◆ Assignment: Extract word for word the lines of the listing from its start to the line holding "Viewport: 510px width, 244px height.", both ends kept; pictures are not part of the copy.

START Available data

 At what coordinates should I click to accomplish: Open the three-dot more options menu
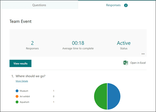pos(143,54)
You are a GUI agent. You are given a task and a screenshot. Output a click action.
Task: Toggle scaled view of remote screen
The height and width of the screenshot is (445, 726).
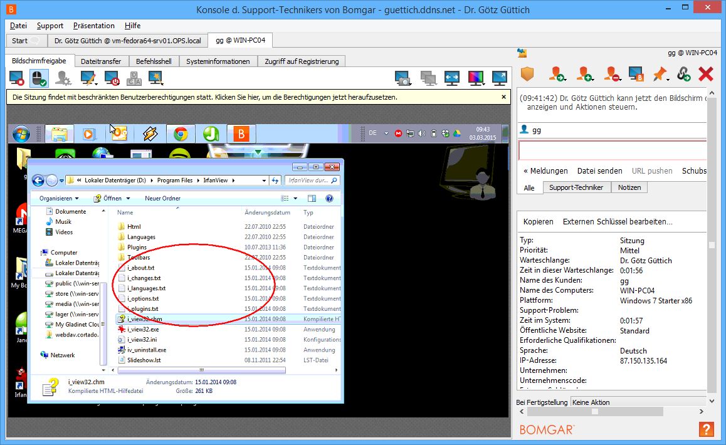click(452, 78)
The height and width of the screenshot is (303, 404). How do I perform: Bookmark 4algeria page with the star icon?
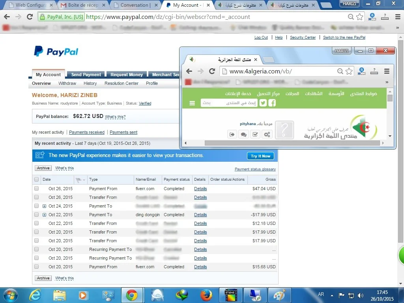pyautogui.click(x=349, y=71)
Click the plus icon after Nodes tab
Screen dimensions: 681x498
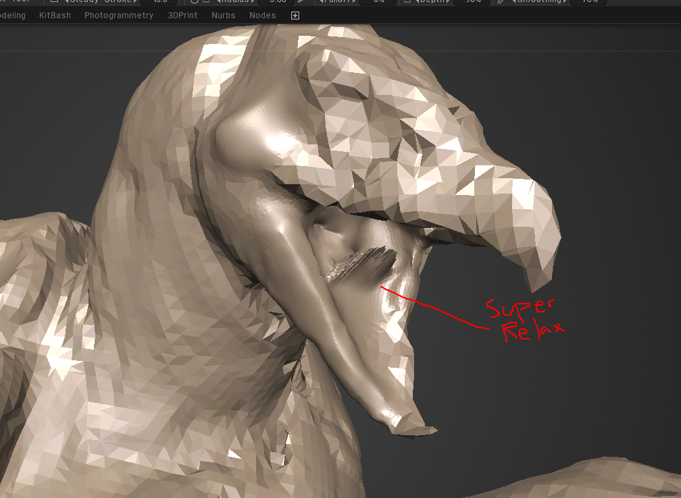point(295,16)
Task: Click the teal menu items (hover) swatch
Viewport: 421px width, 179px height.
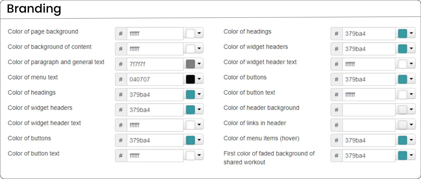Action: pos(402,140)
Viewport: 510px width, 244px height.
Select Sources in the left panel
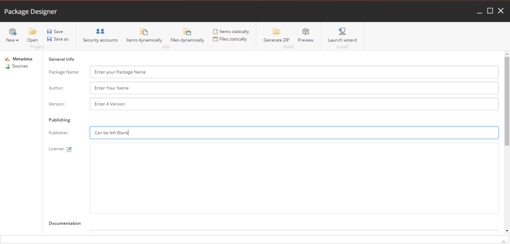pyautogui.click(x=20, y=66)
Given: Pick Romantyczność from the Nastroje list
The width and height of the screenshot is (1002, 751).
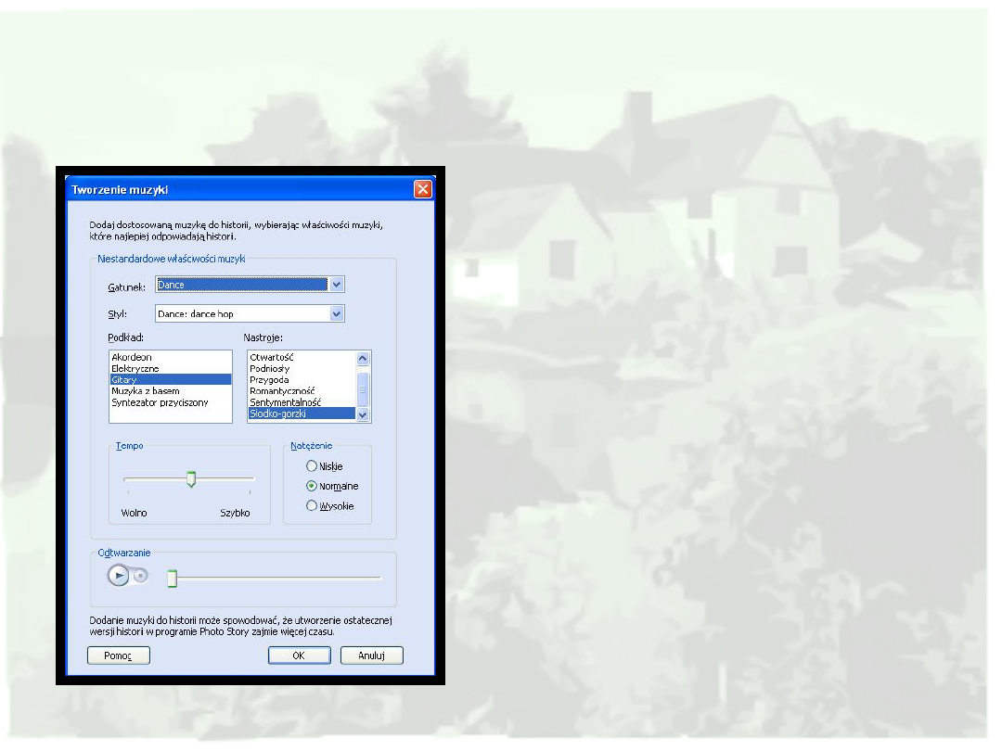Looking at the screenshot, I should [282, 391].
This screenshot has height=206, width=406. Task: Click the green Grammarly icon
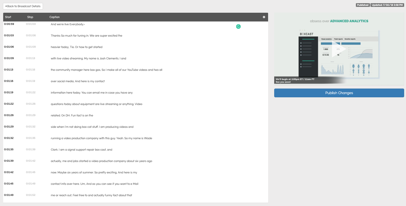point(238,27)
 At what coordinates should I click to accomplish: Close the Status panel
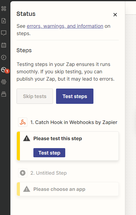point(115,15)
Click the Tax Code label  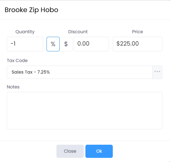point(17,60)
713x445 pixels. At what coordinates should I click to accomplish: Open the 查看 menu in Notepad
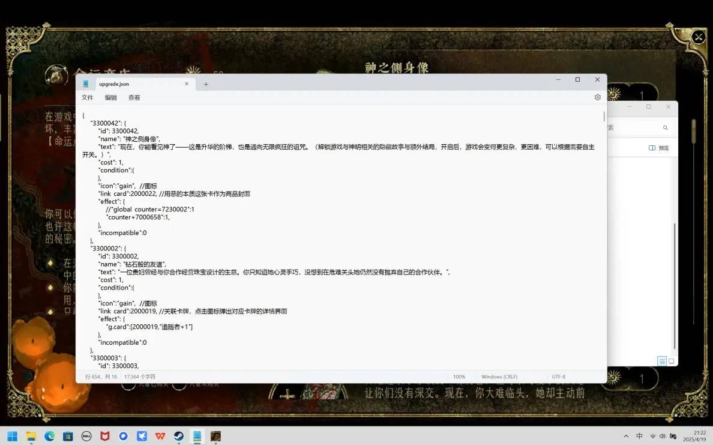134,97
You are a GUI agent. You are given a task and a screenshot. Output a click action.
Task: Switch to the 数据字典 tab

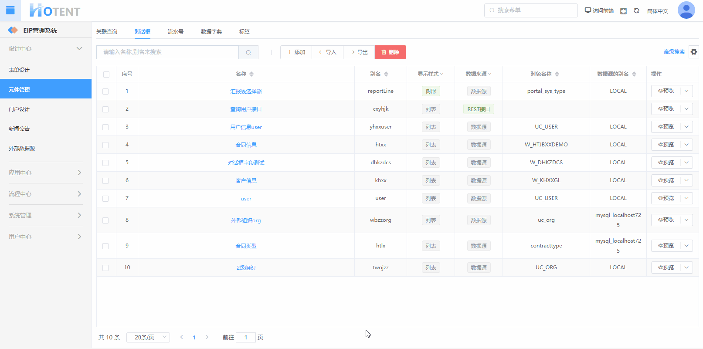211,32
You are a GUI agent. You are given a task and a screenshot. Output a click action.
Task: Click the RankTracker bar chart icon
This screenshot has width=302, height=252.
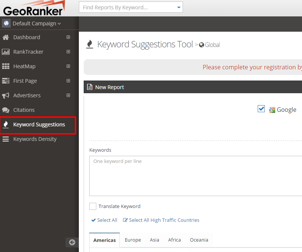[x=6, y=52]
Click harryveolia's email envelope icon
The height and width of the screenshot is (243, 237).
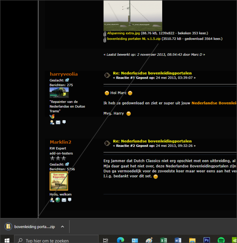coord(58,122)
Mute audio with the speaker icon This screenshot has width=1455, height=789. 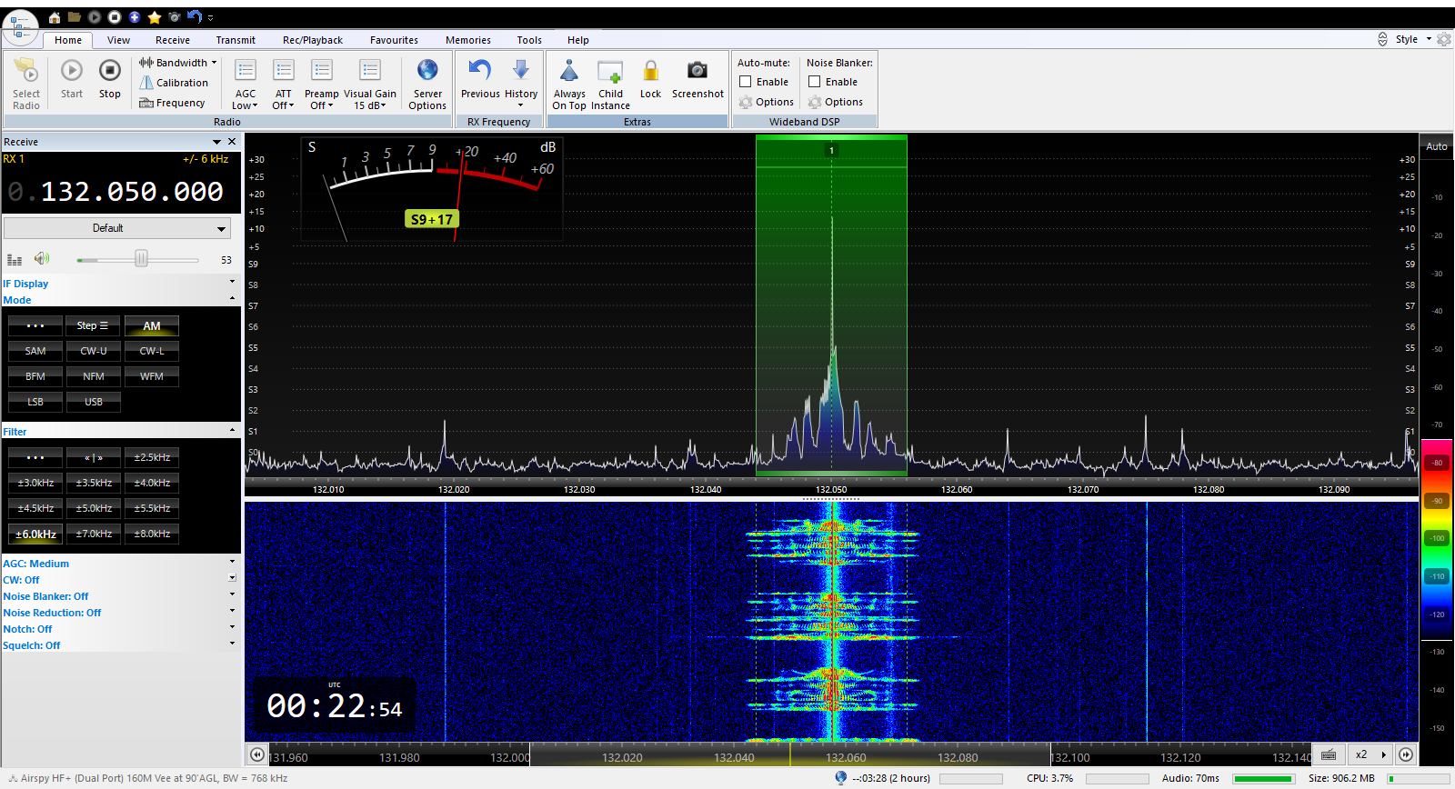click(42, 259)
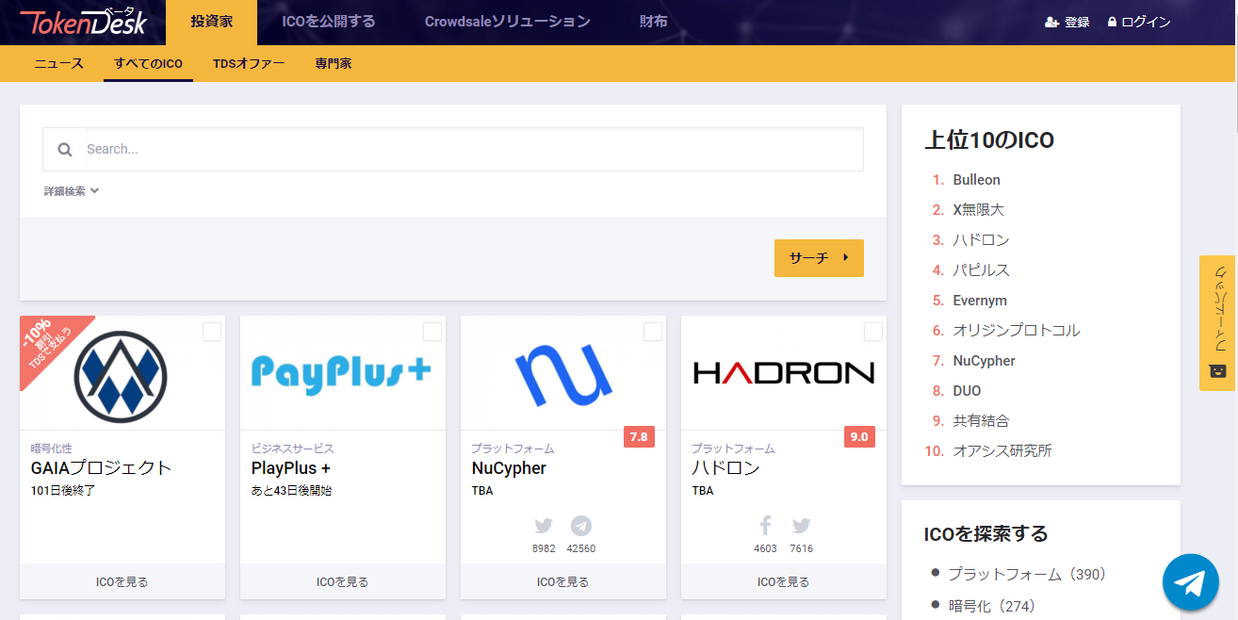The image size is (1238, 620).
Task: Select the NuCypher card checkbox
Action: click(x=653, y=332)
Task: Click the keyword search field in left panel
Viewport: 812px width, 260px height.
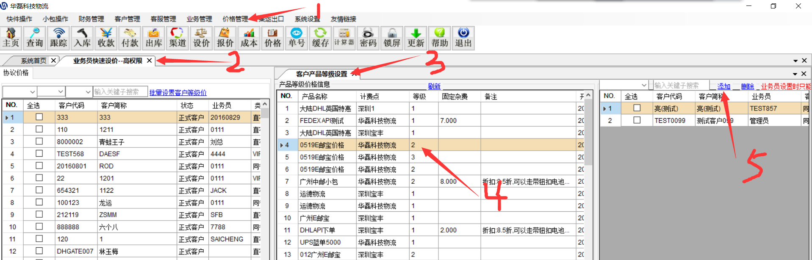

END Available data

◆ Reply:
 At what coordinates should I click to accomplish: Open the three-dot more options menu
pos(143,54)
You are a GUI agent. You are given a task and a screenshot. Output a click action.
Task: Toggle scaled view of remote screen
The height and width of the screenshot is (445, 726).
click(452, 78)
The height and width of the screenshot is (303, 404). How do I perform: Bookmark 4algeria page with the star icon?
pyautogui.click(x=349, y=71)
Click the plus icon after Nodes tab
Screen dimensions: 681x498
point(295,16)
Task: Click the teal menu items (hover) swatch
Viewport: 421px width, 179px height.
Action: pos(402,140)
Viewport: 510px width, 244px height.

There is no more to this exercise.